La défense aussi joue sur la corde sensible. Souleymane Sylla dit avoir encore du mal à dormir après l'affaire, sa femme a failli le quitter, il a subi une rétrogradation dans son entreprise et vit mal le fait d'être suivi par un psy. "Je dors souvent sur le canapé", confie-t-il tout bas à la barre.

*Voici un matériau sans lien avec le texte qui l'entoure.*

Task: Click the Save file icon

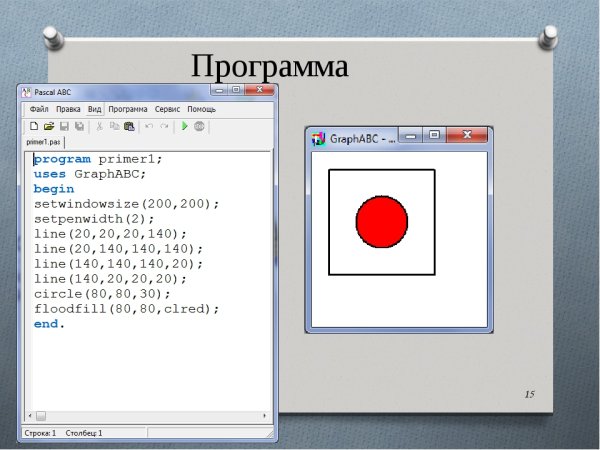Action: [64, 126]
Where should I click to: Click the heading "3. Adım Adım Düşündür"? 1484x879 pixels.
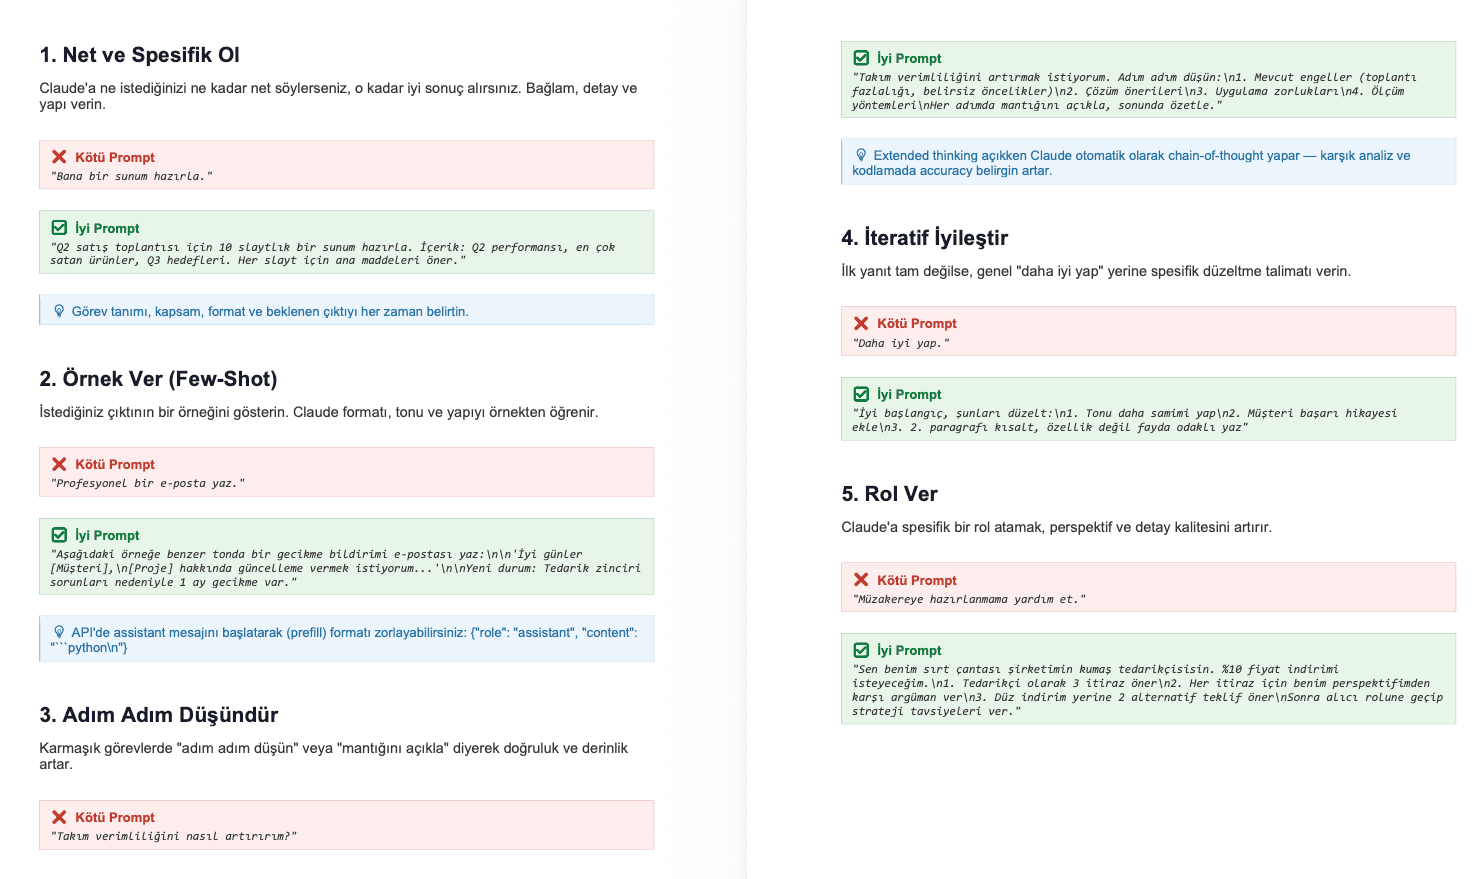click(159, 715)
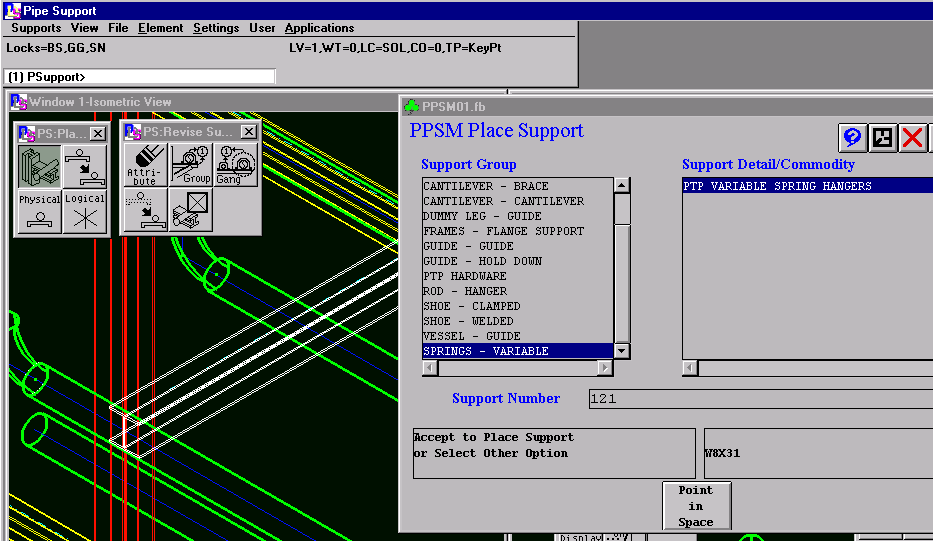The image size is (933, 541).
Task: Click the crossed-box support icon in Revise palette
Action: 190,210
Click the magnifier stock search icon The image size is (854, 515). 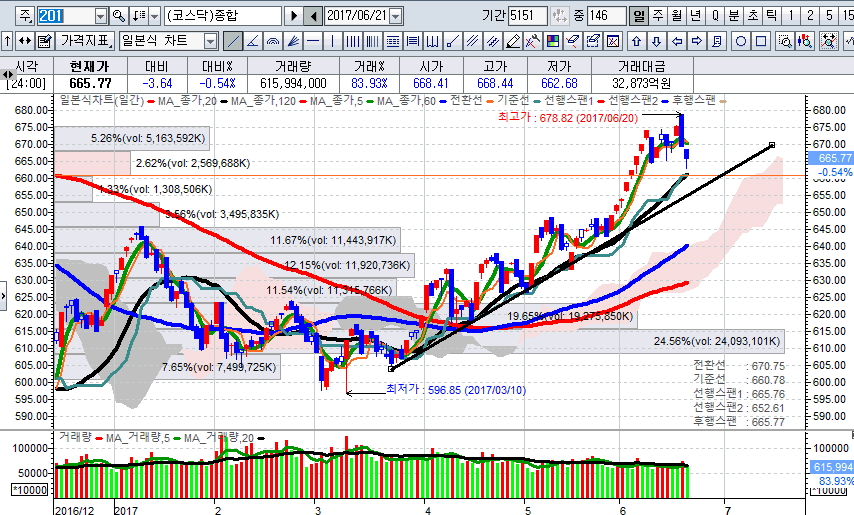119,16
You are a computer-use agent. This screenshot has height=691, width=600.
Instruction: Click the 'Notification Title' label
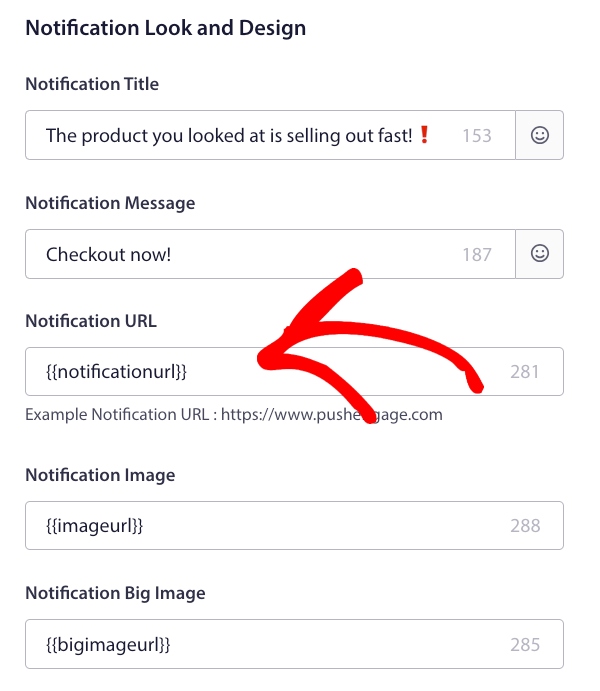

L'arbitrage vidéo, au tribunal
Deuxième axe de défense : ce qu'on appellerait au foot l'arbitrage vidéo. Le document publié par le Guardian, de 50 secondes, est mis à mal par la diffusion de la vidéo intégrale, de trois minutes plus longues. On voit effectivement Souleymane Sylla être repoussé de la rame, mais le chant "We are racists and that's the way we like it" commence 25 secondes plus tard. Les deux prévenus nient : l'un chantait "Fuck IRA" ; l'autre a tenté de couvrir le chant raciste, hommage... à l'ex-capitaine John Terry, qui traîne effectivement quelques casseroles dans ce domaine.

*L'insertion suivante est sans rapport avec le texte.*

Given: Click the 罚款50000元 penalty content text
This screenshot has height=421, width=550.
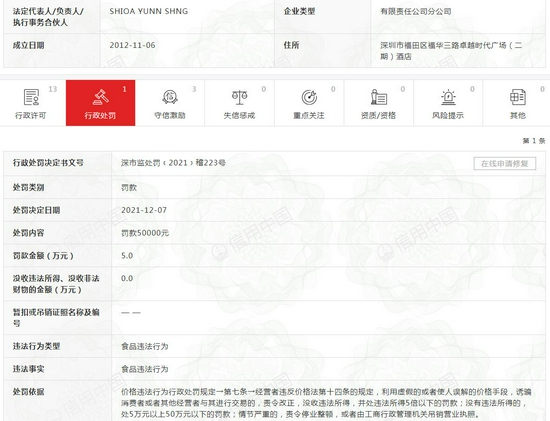Looking at the screenshot, I should pyautogui.click(x=145, y=233).
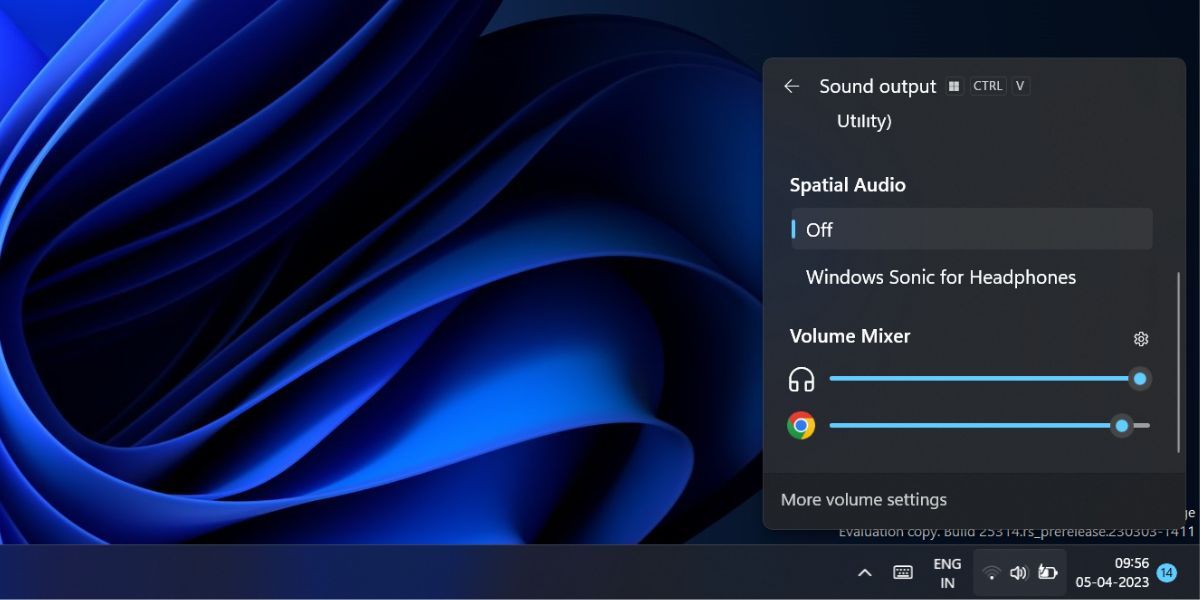Screen dimensions: 1200x600
Task: Select Off for Spatial Audio
Action: point(970,229)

C'est l'avocat de Joshua P. qui a insisté pour qu'on passe le document... avec le son. Le matériel du tribunal n'étant pas de première jeunesse – Windows 98 ! – la vidéo dont disposait le président ne comportait pas le son, ce qui, pense-t-il, disculpe son client. Piaffant et brandissant sa clé USB, l'avocat obtient de faire diffuser sa version.

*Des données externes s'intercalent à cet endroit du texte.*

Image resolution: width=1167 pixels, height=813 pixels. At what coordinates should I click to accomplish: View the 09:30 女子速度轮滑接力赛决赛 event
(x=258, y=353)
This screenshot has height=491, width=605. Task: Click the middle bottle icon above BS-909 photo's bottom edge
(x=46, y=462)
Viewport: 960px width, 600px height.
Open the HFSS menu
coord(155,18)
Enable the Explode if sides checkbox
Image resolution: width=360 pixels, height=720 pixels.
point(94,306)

Nouvelle ligne de défense : la presse. "Le montage du Guardian est déloyal, pour rendre l'extrait plus spectaculaire", fustige-t-il, appuyée par sa collègue s'occupant des intérêts de James F., qui parle de "bête médiatique". "Il faut juger sur la certitude, quand nos sympathies et nos sentiments nous pousseraient à croire ce que M. Sylla a ressenti", renchérit-elle.
"La vidéo diffusée par le Guardian est extrêmement montée. On ne voit pas M. Sylla forcer l'entrée et immédiatement le chant 'we are racists
— Pierre Godon (@PierreGodon) 3 janvier 2017
Une délibération expédiée en 20 minutes
Ces arguments techniques n'ébranlent pas la défense, qui déroule : "C'est rare qu'une personne commette un acte raciste et brandisse une pancarte 'je suis raciste' ensuite. C'est précisément ce qui s'est passé, où les auteurs de cet acte le chantent carrément. On est dans la revendication", dénonce Sabrina Goldman, l'avocate de la Licra. Jim Michel-Gabriel, celui de Souleymane Sylla, dénonce : "Tous les arguments de la défense ne sont que du théâtre." La procureure enfonce le clou : "Intellectuellement, on peut tout soutenir. Je veux bien qu'on décortique les choses. Mais est-ce que ça correspond à la réalité ?"
Manifestement non pour le tribunal, qui expédie sa délibération en vingt minutes, dix de moins que ce qu'avait annoncé le président. "De toute façon, tout le monde sait ce qui s'est passé", conclut Souleymane Sylla, souriant, devant une forêt de caméras à la sortie de la salle d'audience.